A thousand questions ran through her mind. “What if she didn’t like me?” she thought. “I mean, I guess any age match could potentially not like me, but a teenager?”

The staff told her more about Little Sister Jasmine, and the more she learned how much they had in common, the more comfortable she became with the idea of being matched with a 13-year-old.

“Amy holds me accountable and reminds me that every decision that I make is important to my future.”

– Little Sister Jasmine

“It was on our one-year match anniversary that I knew we had formed a bond that would last a lifetime,” Amy says. “To celebrate, she wrote a song for me about what I meant to her, and then she and her younger sister performed it for me. Of course, I cried.”
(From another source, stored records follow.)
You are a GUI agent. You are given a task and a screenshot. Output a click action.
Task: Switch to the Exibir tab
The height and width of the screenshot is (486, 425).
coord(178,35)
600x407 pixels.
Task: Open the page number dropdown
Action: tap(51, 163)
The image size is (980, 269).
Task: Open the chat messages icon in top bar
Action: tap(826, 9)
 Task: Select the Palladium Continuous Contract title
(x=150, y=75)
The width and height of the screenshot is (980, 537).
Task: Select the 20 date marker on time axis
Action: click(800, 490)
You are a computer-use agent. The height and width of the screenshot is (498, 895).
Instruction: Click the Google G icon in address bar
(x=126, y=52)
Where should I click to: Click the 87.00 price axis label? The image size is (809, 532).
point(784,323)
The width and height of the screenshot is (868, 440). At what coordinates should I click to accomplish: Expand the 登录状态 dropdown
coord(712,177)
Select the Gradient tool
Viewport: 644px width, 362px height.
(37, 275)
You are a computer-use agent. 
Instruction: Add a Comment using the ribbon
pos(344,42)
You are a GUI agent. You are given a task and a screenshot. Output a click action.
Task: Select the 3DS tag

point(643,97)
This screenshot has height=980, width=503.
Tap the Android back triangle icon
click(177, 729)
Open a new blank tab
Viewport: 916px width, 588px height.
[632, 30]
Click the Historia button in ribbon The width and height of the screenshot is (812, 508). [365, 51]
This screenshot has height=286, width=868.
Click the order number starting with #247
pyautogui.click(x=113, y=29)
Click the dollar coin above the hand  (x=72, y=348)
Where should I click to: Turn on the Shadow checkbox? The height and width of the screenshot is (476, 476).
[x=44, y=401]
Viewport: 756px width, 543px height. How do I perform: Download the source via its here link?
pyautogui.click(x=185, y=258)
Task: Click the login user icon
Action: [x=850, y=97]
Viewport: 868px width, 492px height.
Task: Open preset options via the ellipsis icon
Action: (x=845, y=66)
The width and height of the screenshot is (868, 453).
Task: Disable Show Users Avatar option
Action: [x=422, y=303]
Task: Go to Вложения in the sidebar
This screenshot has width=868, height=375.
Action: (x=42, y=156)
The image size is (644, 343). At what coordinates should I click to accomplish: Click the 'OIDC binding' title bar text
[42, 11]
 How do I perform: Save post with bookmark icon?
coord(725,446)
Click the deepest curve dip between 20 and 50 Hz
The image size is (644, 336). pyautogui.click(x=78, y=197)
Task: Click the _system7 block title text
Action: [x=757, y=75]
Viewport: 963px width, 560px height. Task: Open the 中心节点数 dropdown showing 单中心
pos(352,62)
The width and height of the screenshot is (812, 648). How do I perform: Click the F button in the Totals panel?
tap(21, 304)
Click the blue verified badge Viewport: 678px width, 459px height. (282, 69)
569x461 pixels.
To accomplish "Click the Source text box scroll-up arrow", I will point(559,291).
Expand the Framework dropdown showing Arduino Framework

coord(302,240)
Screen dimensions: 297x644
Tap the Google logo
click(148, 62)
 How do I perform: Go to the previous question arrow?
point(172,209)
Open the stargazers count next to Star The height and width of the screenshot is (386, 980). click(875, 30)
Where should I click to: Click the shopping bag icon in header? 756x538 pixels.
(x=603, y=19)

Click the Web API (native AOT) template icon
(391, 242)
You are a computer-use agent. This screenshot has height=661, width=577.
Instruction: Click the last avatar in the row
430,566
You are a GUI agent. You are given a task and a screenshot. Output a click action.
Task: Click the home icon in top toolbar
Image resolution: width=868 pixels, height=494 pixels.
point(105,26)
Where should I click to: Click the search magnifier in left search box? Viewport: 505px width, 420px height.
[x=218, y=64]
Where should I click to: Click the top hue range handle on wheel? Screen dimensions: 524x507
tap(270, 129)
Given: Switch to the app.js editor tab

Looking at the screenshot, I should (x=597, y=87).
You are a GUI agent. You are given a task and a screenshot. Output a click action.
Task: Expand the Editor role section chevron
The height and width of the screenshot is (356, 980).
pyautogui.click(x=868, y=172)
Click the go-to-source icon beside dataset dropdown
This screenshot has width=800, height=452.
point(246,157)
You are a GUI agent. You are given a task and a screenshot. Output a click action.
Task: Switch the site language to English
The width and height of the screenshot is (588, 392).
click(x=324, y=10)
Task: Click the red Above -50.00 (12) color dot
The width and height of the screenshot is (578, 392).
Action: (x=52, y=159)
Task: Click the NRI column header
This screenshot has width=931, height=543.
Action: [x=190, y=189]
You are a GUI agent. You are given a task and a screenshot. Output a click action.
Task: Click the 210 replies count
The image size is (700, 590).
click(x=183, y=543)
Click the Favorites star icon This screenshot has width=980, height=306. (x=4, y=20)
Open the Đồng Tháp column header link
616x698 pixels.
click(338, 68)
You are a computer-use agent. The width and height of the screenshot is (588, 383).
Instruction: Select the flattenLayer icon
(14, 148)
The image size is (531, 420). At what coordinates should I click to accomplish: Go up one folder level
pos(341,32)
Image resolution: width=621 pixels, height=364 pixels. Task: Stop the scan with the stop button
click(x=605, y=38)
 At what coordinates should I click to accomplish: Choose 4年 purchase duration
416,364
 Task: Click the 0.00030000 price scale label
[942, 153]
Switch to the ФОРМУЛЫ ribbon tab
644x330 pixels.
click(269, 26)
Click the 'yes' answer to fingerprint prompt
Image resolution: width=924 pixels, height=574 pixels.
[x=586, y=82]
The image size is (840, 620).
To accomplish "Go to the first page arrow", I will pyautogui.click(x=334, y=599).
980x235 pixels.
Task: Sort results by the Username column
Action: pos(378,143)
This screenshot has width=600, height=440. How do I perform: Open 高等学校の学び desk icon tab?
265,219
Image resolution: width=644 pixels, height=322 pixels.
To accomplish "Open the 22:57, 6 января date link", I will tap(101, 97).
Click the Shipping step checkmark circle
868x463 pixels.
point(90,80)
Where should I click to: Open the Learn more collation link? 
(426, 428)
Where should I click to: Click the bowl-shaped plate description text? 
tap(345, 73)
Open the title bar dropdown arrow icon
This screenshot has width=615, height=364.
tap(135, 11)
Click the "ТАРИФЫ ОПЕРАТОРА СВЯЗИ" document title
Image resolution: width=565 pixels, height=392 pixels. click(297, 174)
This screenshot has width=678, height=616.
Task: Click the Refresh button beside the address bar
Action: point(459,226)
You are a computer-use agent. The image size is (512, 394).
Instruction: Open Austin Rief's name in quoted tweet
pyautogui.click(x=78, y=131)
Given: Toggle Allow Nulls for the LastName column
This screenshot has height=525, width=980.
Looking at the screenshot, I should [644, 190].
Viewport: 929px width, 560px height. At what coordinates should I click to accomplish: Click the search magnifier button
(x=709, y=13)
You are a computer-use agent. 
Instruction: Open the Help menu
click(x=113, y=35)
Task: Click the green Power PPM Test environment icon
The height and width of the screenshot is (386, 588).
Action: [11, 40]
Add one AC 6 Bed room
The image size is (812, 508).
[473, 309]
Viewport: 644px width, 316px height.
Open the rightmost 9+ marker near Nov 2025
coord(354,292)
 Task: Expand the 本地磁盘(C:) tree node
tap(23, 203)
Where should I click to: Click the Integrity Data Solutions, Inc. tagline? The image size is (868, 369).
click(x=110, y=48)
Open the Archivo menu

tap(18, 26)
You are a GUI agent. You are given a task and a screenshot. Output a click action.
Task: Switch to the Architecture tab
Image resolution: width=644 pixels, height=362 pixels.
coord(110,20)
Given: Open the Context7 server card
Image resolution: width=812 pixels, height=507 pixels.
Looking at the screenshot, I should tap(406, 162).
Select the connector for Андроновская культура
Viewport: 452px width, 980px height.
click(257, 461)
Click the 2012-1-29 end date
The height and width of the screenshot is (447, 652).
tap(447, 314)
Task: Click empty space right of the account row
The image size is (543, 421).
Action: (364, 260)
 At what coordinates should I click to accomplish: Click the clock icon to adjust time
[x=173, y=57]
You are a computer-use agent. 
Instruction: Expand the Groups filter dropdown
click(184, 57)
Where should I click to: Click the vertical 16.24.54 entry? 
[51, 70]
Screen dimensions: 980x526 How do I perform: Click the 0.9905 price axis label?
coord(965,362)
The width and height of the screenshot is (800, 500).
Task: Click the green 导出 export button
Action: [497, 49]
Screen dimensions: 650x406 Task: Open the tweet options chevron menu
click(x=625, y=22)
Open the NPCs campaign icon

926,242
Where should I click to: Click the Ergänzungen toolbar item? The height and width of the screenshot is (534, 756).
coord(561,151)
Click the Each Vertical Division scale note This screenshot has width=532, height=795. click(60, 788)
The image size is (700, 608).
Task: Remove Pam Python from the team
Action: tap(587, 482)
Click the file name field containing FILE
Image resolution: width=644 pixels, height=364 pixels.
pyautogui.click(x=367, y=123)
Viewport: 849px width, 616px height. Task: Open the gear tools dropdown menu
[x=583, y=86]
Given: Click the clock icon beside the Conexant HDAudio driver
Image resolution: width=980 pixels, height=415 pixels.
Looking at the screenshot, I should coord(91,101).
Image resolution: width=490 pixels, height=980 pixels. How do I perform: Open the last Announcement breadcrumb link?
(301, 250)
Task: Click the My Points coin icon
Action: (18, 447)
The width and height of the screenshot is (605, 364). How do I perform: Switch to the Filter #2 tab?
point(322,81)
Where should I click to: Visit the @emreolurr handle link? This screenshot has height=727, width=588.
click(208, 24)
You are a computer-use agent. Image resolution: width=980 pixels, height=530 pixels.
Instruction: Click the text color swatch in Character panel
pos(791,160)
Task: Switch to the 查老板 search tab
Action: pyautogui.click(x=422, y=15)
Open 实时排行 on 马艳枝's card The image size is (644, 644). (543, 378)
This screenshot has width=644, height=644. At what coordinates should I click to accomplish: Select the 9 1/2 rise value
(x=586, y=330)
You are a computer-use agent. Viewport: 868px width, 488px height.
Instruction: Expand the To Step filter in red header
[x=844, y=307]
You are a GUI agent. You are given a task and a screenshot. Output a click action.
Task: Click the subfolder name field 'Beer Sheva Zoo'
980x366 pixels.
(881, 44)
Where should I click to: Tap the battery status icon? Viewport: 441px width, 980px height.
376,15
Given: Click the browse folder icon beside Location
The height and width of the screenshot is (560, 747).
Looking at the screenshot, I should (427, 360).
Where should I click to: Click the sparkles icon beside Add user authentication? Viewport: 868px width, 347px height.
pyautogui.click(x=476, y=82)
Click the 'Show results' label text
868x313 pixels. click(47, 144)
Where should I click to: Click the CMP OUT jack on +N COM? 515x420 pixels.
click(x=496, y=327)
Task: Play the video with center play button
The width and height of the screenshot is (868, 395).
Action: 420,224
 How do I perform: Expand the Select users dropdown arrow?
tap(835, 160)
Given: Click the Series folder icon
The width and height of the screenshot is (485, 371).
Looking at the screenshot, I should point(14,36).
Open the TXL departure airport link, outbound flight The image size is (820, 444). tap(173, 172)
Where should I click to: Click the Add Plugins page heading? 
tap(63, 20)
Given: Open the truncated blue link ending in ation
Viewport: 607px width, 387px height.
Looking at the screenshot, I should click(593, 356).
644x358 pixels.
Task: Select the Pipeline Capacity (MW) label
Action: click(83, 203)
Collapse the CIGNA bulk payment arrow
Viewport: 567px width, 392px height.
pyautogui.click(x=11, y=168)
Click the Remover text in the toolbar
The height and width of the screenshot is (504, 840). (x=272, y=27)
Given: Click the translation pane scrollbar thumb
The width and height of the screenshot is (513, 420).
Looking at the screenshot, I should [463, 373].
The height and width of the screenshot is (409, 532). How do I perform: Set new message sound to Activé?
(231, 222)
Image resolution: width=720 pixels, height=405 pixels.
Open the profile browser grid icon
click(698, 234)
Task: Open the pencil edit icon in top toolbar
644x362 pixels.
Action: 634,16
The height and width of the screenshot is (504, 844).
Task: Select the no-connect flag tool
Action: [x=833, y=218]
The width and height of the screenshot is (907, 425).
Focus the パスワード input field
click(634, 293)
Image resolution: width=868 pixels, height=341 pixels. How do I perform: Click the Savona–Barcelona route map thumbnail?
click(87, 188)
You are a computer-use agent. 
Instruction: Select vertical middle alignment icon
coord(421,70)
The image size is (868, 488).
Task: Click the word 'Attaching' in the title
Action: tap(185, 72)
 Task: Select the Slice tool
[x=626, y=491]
Jasmine was sure of their bond much more quickly. “When I first met my Big, I was in seventh grade, and although I didn’t know how to show it very well, I loved her from the first time we hung out.”

In the five years since then, Amy and Jasmine have spent time cooking and doing craft projects, but as Jasmine grew older, they spent more time on practical goals. They studied for Jasmine’s learner’s permit. They crafted her resume, practiced interviewing, and got her a part-time job at Starbucks. They searched for scholarships and planned for Jasmine’s transition to college. She received a full scholarship to Stanford University.

“Over the past five years, our relationship has grown and evolved,” Amy says. “I have watched her change from a young girl in grade school who was still unsure of herself, to a confident young woman soon to graduate high school who has an exciting, amazing future in front of her.”

Amy may have envisioned something different in the beginning, but a bond as strong as theirs can sometimes be hard to imagine.

Big Brother Adam and Little Brother C.J.

Big Brother Adam and Little Brother C.J.

When Little Brother C.J.’s grandmother first took custody of C.J. and his younger sister, she struggled with C.J.’s attitude. She knew he needed a positive male role model, so she enrolled him as a Little Brother through Big Brothers Big Sisters of the Ocean State in Rhode Island.

It wasn’t long before C.J. was matched with Big Brother Adam. Hanging out with C.J. became one of Adam’s favorite things to do. The two love playing video games and eating “sticky chicken” together.

“Adam is really fun to be around and funny,” C.J. says. “Adam calls me if I do not feel well, and he really cares about me.”

“He has taught me more about myself than I could have ever imagined.”

– Big Brother Adam

But C.J.’s grandmother didn’t turn to BBBS of the Ocean State just for C.J. to have someone to have fun with. She was looking for a “positive male role model,” and Adam is definitely that.

He models caring for others and asking about their feelings, and he encourages C.J. to do the same. When they are out at dinner, Adam often suggests C.J. choose a treat for his sister. After two years of being matched, 10-year-old C.J. has matured and changed.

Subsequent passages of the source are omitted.